Третьим и совершенно новым способом передвижения по городской территории было метро, т.е. подземная железная дорога. Только среди лета 1900 года была пущена в ход первая во всём мире и в Париже линия Венсен – Майо[5]. Мы прокатились и по ней. Но, видимо, цемент ещё не просох и в туннелях и на вокзалах метро, со стен и потолков капало и даже текло, было сыро, темно и душно.

Инкубаторы

Я впервые на этой выставке видел инкубаторы для вывода цыплят из яиц. В то время для меня это было новостью, хотя за год до этого, работая в морском госпитале в Николаеве, у прозектора доктора Аристова, на керосиновой лампе из двух курочкиных яиц вывел двух цыплят, приспособив для этого камеру для развода бактерий. Но я не довел этот процесс до конца, разбив яйца за несколько дней до срока. Я уверен, что оба препарата в спирту ещё и теперь находятся в музее морского госпиталя. Ввиду такого личного опыта меня очень интересовали инкубаторы, а их было представлено очень много. Впоследствии, живя в Петербурге, я всё время мечтал заняться куроводством.

Сознание, что я тысячами должен был бы резать выведенных мною кур, меня удерживало. Однако, муки сотен и тысяч убиваемых на войне людей, я наблюдал без крайних эмоций. Пойми человека, хотя бы в самом себе!

Нет дороже бесплатного

В одном из павильонов шоколадная фирма Менье[6] демонстрировала как делается шоколад, и тут же раздавали проходящей публике по маленькому кусочку. Возле этого места всегда стояла такая масса народу, что нельзя было протолкнуться. Конечно, не качество шоколада, а его бесплатность привлекала публику. И мы простояли час, чтобы получить шоколадку даром. Стоимость билета для входа на выставку на один час стоила дороже шоколадки. Недаром караимская пословица гласит: «Бедавадан паалысы болмаз», т.е. нет ничего дороже бесплатного.

Светящийся дом

Недалеко от Эйфелевой башни стоял оригинальный павильон, стены которого были сделаны из матового стекла различных радужных цветов. Внутри он освещался электрическими лампами, и ночью дом представлял феерическую картину светящегося здания. Фосфорическое, как бы радужное свечение этого небольшого домика не могло по величине конкурировать с грандиозным радужным водопадом «шато д’о»[7], но имело свою ласкающую взор прелесть… Тогда световые эффекты были новы.

Русский трактир

На выставке был русский ресторан.

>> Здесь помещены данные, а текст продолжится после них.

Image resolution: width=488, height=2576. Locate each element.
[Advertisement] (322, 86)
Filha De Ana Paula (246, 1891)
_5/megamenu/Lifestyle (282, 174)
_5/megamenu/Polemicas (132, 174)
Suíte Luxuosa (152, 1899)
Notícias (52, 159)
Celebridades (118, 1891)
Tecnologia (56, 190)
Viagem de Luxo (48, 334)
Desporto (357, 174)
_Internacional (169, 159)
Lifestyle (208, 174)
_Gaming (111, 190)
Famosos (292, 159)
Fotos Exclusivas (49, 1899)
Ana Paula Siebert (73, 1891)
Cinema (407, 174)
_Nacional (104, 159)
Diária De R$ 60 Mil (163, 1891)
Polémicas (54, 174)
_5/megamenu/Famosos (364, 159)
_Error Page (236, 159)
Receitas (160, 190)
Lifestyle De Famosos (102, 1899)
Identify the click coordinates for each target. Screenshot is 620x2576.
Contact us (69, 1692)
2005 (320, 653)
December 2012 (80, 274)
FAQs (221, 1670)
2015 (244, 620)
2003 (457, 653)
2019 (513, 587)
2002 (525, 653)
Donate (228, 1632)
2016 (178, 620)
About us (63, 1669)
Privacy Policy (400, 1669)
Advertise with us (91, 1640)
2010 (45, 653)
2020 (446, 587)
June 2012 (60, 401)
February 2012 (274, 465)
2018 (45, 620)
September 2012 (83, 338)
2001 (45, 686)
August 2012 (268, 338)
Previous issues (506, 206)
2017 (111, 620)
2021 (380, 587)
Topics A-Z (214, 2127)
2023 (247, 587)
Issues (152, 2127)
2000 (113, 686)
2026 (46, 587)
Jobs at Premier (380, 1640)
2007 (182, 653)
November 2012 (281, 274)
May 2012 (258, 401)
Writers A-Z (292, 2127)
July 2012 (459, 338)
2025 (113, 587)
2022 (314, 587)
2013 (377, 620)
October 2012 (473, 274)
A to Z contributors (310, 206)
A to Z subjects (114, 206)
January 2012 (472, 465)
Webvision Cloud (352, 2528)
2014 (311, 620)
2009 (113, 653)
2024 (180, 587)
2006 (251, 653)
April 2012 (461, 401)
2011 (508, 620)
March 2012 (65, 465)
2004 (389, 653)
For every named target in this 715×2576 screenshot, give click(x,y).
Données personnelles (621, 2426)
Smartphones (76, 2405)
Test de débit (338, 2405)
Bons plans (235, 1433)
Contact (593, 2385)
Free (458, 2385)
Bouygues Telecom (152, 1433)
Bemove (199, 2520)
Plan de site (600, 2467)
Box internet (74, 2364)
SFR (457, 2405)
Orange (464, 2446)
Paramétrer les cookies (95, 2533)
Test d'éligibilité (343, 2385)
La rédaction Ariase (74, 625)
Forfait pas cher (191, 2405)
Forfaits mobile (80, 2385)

Помещался он, кажется, в русском павильоне, но цены там были невероятные, не для нас. Обед стоил 10 франков. Мы прочли меню, украшенное боярышней в кокошнике, но зайти не решились. Если этим предполагалось пропагандировать русскую кухню, я думаю, успеха не было.

В брюхе слона

Как Иона попал в брюхо кита[8], так и мы с Надькой добровольно влезли в брюхо гигантского слона, и притом не белого /спиртного неприемлем/.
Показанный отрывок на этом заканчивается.